Interesting. God said the bones would become living beings again as they re-formed and the breath of life entered them. They’ve re-formed, but without breath of life or life itself.
God then tells Ezekiel that he needs to prophesy to that breath, so that it will come into the lifeless bodies. Ezekiel does, and this breath moves and completes the resurrection. It echoes the creation story twice: The spirit of God moves over the waters as creation begins, and the lifeless body of the first man lives when God breathes into him.
Just as those times, nothing lives until God acts. Ezekiel’s prophecy may bring the bodies of the dead back to wholeness, but only God’s spirit can bring them life.
God wants Ezekiel – and through him, the people of Israel – to understand that full completion of God’s work takes, of all things, God. No new message here, of course.
We might face the unknown, like the chaos that God moved through to bring the universe into existence. Maybe we face the end of all hope and possibility – a metaphorical death if not a literal one. We might have done everything we know how to do and we might have done it very well.
In any event, things will stay as they are until the Spirit of the Lord works.
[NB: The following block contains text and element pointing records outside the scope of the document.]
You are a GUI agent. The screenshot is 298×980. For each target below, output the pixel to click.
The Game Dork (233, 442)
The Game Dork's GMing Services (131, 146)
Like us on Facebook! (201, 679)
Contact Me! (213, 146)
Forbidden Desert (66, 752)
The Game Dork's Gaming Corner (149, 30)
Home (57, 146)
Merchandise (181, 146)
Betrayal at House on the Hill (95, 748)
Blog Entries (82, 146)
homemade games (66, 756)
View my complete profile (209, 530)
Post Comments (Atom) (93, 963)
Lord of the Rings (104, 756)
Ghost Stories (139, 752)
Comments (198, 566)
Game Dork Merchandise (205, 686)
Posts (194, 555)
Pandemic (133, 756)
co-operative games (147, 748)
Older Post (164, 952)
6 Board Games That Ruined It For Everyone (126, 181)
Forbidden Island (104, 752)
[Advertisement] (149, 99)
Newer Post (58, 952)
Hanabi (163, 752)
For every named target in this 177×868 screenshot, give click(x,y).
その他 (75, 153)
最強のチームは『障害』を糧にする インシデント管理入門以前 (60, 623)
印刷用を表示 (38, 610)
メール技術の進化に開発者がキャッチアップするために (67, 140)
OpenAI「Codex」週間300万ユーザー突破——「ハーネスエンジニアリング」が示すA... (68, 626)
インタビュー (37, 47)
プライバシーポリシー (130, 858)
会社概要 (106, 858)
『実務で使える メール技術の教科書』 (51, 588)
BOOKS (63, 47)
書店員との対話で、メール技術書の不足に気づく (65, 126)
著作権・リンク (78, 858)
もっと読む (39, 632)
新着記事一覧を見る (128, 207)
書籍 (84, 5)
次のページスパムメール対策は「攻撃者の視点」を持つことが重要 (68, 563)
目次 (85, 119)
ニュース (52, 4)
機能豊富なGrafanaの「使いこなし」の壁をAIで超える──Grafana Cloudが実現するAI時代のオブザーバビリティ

We can and we should do our best at doing what we believe God wants us to do. God uses those efforts to prepare the way for his work to come about. I may never understand why, but God decided to work with us, and give us a role in helping his purpose be completed.
Ezekiel prophesied to the bones, after all, and it was while he preached that their bodies re-formed. Although God could have restored life to all those bones in whatever way he wished, he chose to let Ezekiel have the last word on whether or not it would happen, before he began his part of the work.
And then, the Spirit of the Lord, the same Spirit that was present at creation and gave form to the world, the same Spirit that came upon the believers at Pentecost and gave a new form to the body of Christ as the church, that Spirit moved in as Ezekiel petitioned it to do, and life returned to what had been dead, dry bones.
Just as it may today, for us. Which sounds like good news to me.